Sale Diawara, scende Acquafresca: borsino dei valori rossoblù


Analisi del valore dei cartellini dei rossoblù dall’inizio con Rossi all’attuale era Donadoni. Diawara è cresciuto esponenzialmente mentre invece crolla sempre Acquafresca

– di Luca Nigro –

Il cambio in panchina ha portato entusiasmo e risultati. La cura Donadoni, fino ad oggi, ha dato i suoi frutti. La squadra rossoblù rispetto a quella vista nei primi due mesi di campionato, ha trovato un altro passo. Non a caso nell’ultimo mese e mezzo, per punti fatti, si trova nelle prime posizioni della classifica. La scelta di un mercato volto allo svecchiamento della rosa e alla valorizzazione dei giovani, è stato uno degli obiettivi principali del Responsabile dell’area tecnica Pantaleo Corvino. Rispetto all’inizio di stagione e alla vecchia gestione Rossi, quali sono i giocatori che più di tutti hanno incrementato il loro valore di mercato?

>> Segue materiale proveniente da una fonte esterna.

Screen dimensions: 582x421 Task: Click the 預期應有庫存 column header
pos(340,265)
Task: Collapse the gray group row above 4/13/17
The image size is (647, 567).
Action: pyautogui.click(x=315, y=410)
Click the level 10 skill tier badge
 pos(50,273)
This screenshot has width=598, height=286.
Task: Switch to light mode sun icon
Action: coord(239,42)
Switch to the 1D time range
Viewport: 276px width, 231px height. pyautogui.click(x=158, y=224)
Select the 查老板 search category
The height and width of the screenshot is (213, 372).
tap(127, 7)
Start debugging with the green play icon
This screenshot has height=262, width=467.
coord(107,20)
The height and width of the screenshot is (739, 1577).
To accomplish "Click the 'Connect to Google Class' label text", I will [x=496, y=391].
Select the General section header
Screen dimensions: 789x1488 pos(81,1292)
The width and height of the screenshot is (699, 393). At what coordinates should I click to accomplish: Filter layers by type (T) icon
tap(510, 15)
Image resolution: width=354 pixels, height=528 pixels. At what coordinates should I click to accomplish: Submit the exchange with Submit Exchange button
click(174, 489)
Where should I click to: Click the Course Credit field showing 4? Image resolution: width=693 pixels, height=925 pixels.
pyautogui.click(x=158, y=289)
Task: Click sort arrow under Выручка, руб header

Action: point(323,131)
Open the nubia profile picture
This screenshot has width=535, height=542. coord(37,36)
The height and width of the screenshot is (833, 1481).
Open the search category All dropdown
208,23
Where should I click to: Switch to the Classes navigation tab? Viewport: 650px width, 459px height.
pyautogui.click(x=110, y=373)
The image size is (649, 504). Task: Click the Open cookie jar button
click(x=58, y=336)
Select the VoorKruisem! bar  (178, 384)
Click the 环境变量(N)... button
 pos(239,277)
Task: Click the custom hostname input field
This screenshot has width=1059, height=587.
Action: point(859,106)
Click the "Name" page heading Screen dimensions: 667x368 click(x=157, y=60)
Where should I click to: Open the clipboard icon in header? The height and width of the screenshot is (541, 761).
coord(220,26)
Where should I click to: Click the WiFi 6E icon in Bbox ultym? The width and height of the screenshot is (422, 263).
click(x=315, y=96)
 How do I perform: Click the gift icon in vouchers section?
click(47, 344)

Analizzando la rosa reparto per reparto, i numeri sono interessanti (le valutazioni economiche sono aggiornate al Dicembre 2015 e sono soggette a frequenti mutazioni).

Tre occasioni ed un gol per Rossettini che segna la seconda rete consecutiva (ph. Bologna)

Le ultime prestazioni hanno fatto crescere il valore del difensore rossoblù Luca Rossettini (ph. Bologna)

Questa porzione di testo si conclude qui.